A obrigação de vigilância por parte das autoridades policiais era, deste modo, uma obrigação reforçada. Não obstante, o pai da requerente ficou deitado no chão, sob o seu próprio vómito, com as mãos algemadas, sem vigilância ou prestação de cuidados médicos imediatos durante uma hora e quinze minutos.
Em sede de recurso, as instâncias nacionais apenas elencaram a inexistência de prova testemunhal que permitisse concluir por um estado de inconsciência, sem, contudo, analisarem a adequação dos cuidados prestados pelos agentes policiais ao pai da requerente, especificamente se o mesmo havia sido colocado em uma posição de segurança lateral.
Dos elementos dos autos, nomeadamente do parecer do NSDC, parece resultar que o pai da requerente foi negligenciado durante o tempo que permaneceu na esquadra e até dar entrada no hospital.

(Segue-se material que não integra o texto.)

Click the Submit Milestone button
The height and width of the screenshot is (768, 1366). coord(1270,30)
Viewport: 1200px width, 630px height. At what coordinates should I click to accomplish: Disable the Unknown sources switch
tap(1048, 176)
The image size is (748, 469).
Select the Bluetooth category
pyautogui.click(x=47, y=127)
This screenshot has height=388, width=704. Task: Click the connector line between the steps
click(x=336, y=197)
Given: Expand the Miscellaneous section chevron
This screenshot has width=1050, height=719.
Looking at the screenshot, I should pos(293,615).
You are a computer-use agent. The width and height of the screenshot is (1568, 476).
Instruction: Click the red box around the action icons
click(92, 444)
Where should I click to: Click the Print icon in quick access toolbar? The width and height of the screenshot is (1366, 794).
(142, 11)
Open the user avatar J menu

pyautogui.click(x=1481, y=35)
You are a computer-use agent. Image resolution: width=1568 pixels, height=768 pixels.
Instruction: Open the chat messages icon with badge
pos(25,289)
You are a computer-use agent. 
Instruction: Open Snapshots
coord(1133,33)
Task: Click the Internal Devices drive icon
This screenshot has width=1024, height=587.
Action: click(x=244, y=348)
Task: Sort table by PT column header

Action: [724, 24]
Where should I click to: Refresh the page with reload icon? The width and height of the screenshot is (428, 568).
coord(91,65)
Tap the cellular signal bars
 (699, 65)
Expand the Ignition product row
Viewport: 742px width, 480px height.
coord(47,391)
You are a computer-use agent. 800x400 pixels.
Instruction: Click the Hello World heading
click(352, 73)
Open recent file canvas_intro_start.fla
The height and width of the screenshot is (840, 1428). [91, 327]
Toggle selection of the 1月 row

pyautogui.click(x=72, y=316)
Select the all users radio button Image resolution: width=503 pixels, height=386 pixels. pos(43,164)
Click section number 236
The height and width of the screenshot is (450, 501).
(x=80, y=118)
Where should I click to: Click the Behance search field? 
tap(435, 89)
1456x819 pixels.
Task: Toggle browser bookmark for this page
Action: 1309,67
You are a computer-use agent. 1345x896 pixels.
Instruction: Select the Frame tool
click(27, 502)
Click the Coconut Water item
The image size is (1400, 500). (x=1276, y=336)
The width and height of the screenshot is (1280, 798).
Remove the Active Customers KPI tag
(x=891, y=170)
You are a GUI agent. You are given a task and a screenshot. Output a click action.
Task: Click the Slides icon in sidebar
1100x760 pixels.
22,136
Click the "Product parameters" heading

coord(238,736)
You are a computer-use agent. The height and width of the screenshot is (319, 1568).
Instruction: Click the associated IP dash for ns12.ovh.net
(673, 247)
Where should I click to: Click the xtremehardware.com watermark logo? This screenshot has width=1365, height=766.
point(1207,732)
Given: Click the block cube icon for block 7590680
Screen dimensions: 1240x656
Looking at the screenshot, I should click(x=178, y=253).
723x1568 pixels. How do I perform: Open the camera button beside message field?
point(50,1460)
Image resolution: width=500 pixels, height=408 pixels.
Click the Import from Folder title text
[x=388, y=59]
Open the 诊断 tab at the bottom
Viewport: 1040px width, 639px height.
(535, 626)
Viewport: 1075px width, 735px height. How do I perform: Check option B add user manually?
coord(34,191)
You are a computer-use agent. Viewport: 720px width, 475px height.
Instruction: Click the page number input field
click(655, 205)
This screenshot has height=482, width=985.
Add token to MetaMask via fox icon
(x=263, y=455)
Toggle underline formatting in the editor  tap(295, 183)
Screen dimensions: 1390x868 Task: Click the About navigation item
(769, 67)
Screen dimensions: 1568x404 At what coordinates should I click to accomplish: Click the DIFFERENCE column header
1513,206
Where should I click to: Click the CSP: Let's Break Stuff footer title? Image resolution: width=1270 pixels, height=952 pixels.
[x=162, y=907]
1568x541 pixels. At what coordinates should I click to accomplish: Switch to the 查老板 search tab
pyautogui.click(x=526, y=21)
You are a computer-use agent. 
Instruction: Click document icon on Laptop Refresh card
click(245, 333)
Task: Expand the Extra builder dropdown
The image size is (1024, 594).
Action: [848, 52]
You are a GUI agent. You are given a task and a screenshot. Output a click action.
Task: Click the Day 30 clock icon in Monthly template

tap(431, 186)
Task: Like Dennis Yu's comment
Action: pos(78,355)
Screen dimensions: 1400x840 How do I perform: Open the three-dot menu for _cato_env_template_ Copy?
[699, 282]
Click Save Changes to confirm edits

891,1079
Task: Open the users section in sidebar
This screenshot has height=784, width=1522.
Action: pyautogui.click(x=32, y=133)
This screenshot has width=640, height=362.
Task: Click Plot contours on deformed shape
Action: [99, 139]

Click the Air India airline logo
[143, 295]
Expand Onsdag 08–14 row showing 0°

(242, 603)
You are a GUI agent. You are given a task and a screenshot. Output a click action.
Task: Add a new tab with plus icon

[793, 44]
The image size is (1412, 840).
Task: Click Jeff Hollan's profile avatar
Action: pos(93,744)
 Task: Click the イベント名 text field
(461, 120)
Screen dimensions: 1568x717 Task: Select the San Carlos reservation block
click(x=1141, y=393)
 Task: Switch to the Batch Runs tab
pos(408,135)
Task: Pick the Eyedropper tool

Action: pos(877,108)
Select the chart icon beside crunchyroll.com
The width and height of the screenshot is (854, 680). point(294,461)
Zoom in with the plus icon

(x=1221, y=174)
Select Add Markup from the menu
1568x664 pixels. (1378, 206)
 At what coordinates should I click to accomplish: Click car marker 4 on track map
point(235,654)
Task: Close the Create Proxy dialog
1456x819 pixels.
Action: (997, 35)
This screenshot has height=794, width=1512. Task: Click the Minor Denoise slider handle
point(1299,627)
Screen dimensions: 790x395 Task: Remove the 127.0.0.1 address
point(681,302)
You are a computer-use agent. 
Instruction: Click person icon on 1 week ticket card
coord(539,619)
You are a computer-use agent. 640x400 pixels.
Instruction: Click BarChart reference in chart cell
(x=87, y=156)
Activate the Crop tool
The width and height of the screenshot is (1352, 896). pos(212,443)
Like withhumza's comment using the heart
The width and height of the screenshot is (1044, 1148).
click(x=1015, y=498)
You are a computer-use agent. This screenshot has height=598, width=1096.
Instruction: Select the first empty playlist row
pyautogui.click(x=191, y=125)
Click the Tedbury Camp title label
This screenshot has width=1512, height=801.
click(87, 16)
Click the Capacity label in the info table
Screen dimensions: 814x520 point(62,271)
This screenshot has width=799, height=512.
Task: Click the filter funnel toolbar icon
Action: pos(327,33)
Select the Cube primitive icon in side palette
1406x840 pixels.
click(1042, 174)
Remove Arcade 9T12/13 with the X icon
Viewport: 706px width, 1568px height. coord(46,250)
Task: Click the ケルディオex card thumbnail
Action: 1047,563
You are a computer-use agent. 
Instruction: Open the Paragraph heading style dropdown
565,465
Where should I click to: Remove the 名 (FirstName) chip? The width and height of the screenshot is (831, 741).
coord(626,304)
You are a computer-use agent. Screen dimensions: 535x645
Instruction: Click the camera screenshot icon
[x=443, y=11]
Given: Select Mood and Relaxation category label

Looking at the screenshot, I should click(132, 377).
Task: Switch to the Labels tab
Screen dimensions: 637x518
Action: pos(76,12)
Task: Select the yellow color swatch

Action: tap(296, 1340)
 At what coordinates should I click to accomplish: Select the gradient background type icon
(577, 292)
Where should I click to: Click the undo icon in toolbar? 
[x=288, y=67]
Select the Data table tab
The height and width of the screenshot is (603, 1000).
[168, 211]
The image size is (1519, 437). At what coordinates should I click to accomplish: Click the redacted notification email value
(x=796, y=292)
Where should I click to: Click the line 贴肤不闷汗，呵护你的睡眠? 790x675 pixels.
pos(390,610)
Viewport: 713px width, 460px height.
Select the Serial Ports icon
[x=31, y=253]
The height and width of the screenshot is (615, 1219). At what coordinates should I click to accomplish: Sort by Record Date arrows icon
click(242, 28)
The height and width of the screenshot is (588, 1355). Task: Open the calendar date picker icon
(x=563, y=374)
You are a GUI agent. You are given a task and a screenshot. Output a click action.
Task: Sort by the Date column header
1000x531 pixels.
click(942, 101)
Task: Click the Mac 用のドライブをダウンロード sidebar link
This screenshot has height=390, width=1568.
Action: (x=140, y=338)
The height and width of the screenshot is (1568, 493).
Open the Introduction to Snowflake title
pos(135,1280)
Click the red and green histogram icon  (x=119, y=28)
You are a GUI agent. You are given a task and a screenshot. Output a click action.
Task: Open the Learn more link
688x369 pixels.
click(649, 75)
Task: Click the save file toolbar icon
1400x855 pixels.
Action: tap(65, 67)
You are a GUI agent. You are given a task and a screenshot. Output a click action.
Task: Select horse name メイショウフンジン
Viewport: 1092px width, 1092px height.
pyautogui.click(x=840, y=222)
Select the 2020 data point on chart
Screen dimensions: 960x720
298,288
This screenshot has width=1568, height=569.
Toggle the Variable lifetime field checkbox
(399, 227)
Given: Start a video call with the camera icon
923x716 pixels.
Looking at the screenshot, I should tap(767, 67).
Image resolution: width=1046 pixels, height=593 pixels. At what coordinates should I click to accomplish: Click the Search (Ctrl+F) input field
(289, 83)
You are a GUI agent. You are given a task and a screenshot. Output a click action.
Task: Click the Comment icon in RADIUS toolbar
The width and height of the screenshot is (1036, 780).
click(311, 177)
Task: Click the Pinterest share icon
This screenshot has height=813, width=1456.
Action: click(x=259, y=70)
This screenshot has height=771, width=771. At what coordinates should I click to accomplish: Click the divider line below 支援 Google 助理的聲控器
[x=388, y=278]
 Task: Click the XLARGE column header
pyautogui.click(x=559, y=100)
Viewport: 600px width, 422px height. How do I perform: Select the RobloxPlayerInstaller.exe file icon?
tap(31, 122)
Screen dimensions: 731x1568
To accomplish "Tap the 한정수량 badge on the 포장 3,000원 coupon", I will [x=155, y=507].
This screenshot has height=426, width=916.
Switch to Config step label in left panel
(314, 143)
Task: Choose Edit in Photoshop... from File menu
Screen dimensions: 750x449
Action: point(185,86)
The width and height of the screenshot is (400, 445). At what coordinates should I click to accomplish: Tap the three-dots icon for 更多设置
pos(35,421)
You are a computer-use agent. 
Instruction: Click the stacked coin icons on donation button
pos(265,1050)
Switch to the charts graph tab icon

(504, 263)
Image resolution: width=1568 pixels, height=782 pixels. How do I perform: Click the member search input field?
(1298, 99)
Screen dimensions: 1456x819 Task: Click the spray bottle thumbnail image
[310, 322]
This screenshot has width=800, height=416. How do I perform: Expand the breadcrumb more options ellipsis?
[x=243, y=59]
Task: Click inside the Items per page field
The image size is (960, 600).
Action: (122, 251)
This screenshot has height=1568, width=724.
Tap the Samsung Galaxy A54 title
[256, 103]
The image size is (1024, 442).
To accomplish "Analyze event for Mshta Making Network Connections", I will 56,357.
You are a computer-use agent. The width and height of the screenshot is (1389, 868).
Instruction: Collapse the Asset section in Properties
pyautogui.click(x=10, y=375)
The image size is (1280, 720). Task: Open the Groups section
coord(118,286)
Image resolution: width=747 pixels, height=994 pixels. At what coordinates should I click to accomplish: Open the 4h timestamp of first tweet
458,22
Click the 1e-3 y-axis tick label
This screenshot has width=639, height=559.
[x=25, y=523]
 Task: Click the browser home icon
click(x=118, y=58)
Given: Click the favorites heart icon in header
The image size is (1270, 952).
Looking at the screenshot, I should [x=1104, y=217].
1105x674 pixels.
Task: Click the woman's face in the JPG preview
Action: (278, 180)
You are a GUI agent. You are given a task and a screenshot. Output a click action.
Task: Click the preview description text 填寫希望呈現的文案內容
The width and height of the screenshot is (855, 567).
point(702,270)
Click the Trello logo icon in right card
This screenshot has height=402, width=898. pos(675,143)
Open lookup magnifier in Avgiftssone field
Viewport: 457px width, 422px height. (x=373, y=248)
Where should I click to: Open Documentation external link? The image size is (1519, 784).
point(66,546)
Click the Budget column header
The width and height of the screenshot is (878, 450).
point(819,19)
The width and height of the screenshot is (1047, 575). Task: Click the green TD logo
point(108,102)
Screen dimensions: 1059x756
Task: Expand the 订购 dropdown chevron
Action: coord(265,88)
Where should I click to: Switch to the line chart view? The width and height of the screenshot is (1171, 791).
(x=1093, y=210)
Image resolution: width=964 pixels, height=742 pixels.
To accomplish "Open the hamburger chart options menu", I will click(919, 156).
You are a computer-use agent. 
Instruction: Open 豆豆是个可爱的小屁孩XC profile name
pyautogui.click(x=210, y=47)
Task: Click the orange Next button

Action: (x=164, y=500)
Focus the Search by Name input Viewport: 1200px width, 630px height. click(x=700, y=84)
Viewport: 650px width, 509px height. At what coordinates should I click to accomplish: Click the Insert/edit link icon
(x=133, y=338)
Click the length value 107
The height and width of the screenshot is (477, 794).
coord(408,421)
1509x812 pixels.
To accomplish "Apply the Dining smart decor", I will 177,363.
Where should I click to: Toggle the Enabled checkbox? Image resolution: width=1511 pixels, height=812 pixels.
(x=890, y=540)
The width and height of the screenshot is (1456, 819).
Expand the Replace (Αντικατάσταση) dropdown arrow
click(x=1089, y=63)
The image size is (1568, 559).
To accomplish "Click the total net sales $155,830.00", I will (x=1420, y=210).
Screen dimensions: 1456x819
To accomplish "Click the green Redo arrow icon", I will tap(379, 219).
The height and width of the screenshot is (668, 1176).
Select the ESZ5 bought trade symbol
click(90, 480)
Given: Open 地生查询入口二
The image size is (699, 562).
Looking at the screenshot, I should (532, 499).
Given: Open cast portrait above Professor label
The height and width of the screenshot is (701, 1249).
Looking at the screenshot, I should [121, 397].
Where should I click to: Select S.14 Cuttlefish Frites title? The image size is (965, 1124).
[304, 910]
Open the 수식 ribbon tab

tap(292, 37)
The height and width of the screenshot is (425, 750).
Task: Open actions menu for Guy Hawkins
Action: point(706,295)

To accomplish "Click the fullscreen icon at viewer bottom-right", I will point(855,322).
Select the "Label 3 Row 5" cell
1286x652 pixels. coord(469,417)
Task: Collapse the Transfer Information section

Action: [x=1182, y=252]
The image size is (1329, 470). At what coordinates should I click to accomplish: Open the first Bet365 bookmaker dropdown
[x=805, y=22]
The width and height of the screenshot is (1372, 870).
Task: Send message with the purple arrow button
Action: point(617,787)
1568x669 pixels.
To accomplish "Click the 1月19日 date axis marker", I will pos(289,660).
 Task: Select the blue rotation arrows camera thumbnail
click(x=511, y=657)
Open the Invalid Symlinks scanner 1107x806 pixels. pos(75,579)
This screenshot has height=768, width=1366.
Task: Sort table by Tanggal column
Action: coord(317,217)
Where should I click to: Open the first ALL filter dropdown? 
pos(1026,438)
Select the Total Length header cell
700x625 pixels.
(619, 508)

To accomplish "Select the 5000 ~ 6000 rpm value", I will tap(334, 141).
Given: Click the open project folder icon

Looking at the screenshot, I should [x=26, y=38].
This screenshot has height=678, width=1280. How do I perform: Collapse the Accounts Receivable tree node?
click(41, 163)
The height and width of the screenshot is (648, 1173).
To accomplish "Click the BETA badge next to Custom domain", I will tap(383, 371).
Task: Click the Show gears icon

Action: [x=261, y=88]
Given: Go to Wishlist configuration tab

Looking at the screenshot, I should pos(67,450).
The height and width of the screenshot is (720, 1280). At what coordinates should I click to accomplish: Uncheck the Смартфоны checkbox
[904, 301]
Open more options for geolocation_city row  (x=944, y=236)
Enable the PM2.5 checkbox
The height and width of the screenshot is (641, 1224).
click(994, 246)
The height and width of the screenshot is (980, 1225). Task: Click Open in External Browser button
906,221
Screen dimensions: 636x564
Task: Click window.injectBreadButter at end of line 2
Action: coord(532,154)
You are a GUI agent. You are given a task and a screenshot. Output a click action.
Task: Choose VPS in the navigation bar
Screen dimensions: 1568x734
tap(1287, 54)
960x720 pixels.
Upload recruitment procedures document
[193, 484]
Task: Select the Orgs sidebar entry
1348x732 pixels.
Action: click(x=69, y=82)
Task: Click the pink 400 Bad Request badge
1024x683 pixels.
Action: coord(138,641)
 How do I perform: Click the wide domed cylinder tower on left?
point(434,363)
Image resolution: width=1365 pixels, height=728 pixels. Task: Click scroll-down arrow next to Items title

Em face da conjugação de todos os elementos específicos do caso concreto - nomeadamente, a idade da pessoa em causa, o facto de estar alcoolizado e ter sido submetido durante vários minutos a uma técnica de imobilização potencialmente letal e a falta de assistência médica durante uma hora e quinze minutos - o Tribunal considera que o Estado demandado incumpriu a sua obrigação positiva de tomar medidas necessárias à proteção da vida do pai da requerente.
Artigo 41º: foi atribuída uma indemnização por danos não patrimoniais no montante de €30.000,00.